Top of Text segment

However, doing something with determination even if badly, is a good foil for the narrowness of our current cooped up state I think. I remind myself to be grateful to my body for what does achieve, not critical for its failure to do it better. It’s been good to put myself up against something hard that is concrete and which can be chipped away at. Running makes me use another part of my brain and gives a rest to the thorny problems of work and what needs to be done, or what has risen to the top of my agenda for fretting. Releasing the problems for a time allows me to better work through them later I think.
Strangely and unexpectedly I have started listening to classical music, largely orchestral, while running. I run along the east side esplanade, along the water (my brother Edward reminded me in my prior post that our East River is actually an estuary) which tends to be glorious with the sun rising over it in the early mornings. I will never tire of the various moods of the water – choppy with current one day and still the next. It reminds me of the river which was always in our backyard growing up.

However, not to be too romantic about it, on the other side of me each day is the FDR drive and a noisy endless bevy of cars, fighting their way to their early morning destinations. Therefore, it is not the glorious sounds of nature I would enjoy if I wasn’t plugged into my phone. Audio books were always my go to when exercising and I have listened to some wonderful things. Yet I was finding increasingly that they weren’t right for running, distracting but not in a good way.

I switched to a music mix I had used occasionally for workouts which ran I admit with some embarrassment heavily to Bruce Springsteen (can’t take the Jersey out of the girl I guess) which did the job but was a bit repetitive. However, one day it started with a curiosity about Beethoven’s 7th symphony and the feeling I had never really listened to it. I downloaded it and decided I would listen to it while running – which I did many times over several weeks. After that I wandered over to Schubert’s Unfinished Symphony which has long been a favorite, but I hadn’t heard in a long time. I welcomed spring with Vivaldi’s Four Seasons. (Admittedly, I have pretty routine taste and I suppose if I want another challenge I could actually start learning about classical music.)

Bottom of Text segment
Top of Exercise data

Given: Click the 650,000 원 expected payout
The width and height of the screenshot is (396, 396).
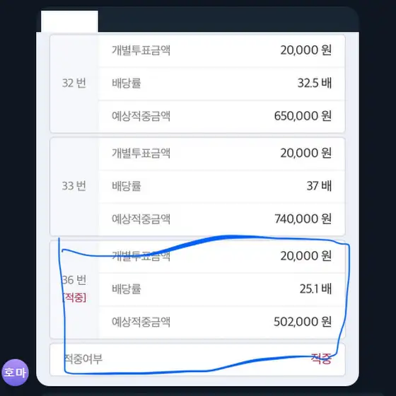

Bottom of Exercise data

Work task A:
Which composers and musicians does the running piece mention by name?
Work task B:
Write the next part of the running piece, starting after its final sentence about learning classical music.

Answer area A:
Bruce Springsteen, Beethoven, Schubert, Vivaldi

Answer area B:
I listened to a Beethoven violin concerto and realized that after years of it making me sad after my sister died, more than a decade later now I love listening to the violin. Staying with Beethoven I was listening to a piano concerto yesterday and realized I have rarely listened to much piano at all and what an amazing instrument – one-stop shopping for a full orchestra in a single instrument. The education of my ear which I had been receiving with live music via jazz on the job in recent years, has taken a turn with classical music.

My experiment with running began with a combination of walking and running. Running as long as I could, followed by periods of walking which became shorter over time. I achieved a milestone the other day and did virtually the full run without a break. (There is a steep incline at a land bridge which I have yet to tackle at even a slow run.) I had dragged myself out that day which it turned out was a gentle spring morning not to be missed and was rewarded. For those who have followed my running via my IG stories, I am taking fewer photos now that I am walking less!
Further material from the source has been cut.